Exercise details: Read through the material below and copy each line in which the word "second" occurs.

______

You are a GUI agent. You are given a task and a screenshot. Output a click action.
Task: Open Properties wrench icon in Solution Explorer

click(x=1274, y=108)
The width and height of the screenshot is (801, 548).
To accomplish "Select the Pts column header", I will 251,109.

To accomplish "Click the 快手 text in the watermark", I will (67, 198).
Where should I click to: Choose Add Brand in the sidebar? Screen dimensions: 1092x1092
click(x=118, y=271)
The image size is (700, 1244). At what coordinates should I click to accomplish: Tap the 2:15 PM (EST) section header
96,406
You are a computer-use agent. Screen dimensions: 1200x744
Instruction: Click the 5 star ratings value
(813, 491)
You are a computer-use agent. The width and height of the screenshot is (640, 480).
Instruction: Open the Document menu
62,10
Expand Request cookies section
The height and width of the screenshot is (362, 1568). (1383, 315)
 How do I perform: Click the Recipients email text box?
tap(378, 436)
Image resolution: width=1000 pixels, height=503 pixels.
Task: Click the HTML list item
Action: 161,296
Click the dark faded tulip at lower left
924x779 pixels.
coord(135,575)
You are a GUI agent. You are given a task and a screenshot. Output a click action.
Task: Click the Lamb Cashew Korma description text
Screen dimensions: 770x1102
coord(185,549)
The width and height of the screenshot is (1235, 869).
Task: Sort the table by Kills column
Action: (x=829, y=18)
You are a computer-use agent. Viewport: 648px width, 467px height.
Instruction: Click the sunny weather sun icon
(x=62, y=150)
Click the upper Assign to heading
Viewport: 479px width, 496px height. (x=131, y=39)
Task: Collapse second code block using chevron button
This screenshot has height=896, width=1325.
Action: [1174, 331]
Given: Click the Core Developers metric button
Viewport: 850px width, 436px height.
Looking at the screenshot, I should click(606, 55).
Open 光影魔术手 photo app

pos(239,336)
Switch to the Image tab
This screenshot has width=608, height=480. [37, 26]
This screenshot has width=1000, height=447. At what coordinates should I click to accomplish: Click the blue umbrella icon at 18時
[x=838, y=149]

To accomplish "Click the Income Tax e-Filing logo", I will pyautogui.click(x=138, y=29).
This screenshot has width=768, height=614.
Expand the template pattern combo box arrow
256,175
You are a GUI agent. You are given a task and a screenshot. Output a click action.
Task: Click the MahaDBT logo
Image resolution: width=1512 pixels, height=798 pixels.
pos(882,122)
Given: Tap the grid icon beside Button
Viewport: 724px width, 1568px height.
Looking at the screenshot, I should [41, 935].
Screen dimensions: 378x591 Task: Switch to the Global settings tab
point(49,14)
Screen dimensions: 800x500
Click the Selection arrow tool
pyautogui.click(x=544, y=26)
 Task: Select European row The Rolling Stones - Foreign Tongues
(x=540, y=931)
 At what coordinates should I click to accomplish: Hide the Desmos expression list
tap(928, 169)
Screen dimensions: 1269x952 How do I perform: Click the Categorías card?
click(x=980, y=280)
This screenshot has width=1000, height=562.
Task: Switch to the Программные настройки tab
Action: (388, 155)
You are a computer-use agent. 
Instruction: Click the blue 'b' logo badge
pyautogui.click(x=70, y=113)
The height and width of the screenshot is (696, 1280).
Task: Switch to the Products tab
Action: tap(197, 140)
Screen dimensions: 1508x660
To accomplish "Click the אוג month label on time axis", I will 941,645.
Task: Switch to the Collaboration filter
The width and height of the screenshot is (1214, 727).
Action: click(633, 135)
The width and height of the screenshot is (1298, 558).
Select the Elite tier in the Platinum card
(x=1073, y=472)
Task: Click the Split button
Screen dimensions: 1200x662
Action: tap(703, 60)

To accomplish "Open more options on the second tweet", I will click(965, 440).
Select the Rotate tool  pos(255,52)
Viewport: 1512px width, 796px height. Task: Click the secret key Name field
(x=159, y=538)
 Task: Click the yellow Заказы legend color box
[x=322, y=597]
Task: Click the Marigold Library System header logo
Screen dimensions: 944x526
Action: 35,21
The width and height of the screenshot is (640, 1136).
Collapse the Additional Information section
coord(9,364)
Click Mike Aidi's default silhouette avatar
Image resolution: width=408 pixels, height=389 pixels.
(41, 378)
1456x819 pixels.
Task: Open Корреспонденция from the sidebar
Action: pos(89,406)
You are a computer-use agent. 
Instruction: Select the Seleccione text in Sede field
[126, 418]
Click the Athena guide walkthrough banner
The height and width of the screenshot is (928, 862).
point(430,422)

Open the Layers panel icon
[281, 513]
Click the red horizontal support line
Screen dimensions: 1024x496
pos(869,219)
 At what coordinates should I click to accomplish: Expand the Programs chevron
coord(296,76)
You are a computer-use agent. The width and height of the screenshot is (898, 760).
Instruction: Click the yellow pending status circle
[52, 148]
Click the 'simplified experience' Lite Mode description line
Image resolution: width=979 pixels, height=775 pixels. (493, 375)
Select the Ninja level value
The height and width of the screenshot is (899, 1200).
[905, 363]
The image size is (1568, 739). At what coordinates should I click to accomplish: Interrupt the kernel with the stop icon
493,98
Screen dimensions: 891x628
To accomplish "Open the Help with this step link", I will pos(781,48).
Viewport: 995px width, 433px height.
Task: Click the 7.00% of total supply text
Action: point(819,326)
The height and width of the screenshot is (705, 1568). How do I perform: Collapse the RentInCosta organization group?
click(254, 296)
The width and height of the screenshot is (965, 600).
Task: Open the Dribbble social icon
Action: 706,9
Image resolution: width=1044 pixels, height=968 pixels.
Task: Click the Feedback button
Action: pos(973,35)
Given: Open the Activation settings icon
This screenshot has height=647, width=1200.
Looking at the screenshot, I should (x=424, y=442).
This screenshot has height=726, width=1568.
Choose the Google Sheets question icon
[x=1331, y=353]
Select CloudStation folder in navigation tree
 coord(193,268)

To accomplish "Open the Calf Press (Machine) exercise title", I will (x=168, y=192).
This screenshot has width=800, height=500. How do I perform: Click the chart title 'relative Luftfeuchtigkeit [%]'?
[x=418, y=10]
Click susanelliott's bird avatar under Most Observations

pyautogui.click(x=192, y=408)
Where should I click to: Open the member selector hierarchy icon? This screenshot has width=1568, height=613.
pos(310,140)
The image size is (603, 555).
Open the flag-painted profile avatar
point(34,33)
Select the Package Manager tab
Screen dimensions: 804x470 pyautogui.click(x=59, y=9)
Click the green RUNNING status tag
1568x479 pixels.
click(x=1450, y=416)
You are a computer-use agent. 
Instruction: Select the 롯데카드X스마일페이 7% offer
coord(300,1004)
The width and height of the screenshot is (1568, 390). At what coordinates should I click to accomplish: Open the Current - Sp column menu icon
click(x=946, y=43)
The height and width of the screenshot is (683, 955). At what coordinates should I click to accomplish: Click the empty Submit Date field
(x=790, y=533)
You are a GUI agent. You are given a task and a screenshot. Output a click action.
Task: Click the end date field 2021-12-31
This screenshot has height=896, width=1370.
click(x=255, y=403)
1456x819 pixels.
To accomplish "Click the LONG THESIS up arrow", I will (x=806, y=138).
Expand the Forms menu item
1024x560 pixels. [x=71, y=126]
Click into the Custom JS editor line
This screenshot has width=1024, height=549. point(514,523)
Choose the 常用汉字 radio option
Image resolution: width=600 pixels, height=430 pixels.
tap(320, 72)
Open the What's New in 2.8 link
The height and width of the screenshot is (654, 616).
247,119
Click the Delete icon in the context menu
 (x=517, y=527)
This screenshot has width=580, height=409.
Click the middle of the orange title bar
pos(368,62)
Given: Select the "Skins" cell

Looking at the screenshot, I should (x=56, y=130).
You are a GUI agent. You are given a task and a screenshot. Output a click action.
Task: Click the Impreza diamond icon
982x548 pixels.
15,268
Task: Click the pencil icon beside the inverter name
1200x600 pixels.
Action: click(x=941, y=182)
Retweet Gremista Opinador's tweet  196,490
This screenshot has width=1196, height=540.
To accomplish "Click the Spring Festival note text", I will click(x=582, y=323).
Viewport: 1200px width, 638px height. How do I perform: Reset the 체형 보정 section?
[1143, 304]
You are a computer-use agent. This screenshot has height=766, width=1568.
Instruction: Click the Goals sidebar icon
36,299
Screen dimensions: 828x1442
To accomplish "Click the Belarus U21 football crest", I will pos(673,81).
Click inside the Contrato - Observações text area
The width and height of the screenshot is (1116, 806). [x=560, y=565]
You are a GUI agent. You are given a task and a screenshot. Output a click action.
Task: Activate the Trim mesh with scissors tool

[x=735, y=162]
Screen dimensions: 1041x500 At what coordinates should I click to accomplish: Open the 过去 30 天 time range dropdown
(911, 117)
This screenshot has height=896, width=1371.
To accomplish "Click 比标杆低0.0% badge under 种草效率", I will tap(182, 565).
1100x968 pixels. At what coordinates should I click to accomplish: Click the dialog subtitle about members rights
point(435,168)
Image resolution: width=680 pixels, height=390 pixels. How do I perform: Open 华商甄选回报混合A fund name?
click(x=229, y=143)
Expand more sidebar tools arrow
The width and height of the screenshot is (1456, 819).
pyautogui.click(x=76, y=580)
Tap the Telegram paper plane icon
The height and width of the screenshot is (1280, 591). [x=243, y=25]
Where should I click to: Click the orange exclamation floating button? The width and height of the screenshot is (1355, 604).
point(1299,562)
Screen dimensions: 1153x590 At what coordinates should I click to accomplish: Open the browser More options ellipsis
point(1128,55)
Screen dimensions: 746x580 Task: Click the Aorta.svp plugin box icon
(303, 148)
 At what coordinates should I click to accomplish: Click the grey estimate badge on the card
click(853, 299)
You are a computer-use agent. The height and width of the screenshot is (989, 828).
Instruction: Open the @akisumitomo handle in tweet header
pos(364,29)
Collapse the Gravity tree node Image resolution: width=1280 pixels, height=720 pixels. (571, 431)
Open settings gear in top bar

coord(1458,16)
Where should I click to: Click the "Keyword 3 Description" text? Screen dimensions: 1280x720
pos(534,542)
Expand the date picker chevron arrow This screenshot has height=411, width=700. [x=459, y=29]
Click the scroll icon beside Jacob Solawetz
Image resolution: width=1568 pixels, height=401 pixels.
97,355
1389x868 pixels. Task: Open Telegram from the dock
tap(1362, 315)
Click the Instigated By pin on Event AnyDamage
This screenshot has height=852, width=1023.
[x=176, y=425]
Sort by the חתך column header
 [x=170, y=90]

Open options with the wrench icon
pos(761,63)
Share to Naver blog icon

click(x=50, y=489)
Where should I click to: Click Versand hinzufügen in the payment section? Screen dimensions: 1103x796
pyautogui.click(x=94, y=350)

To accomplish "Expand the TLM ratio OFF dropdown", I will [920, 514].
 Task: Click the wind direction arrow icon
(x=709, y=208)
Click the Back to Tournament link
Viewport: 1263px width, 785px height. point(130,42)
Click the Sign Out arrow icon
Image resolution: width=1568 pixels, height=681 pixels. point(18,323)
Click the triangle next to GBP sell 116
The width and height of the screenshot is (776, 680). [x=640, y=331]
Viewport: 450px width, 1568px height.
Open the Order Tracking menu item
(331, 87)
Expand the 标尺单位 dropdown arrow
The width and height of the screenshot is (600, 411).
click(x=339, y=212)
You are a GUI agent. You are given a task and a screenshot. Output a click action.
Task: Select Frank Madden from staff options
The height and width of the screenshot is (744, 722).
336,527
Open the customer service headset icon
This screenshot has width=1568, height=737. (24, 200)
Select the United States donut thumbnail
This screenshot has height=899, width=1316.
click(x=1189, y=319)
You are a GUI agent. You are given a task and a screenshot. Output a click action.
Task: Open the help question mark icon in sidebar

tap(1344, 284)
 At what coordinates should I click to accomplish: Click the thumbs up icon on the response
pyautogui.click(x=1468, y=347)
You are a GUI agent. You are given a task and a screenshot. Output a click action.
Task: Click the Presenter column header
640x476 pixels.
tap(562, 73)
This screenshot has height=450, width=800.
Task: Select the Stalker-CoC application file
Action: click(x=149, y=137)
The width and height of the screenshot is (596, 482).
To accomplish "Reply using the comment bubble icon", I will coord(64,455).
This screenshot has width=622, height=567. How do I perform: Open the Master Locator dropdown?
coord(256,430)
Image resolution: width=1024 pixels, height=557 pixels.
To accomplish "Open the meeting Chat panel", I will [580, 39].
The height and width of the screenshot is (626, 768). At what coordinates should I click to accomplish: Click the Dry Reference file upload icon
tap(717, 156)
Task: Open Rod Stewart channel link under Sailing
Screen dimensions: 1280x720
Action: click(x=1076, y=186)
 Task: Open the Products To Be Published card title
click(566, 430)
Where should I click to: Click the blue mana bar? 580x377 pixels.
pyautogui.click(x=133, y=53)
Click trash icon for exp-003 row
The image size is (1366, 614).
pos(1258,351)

______

Solved exercise:
Task: Collapse second code block using chevron button
To accomplish "Open more options on the second tweet", I will click(965, 440).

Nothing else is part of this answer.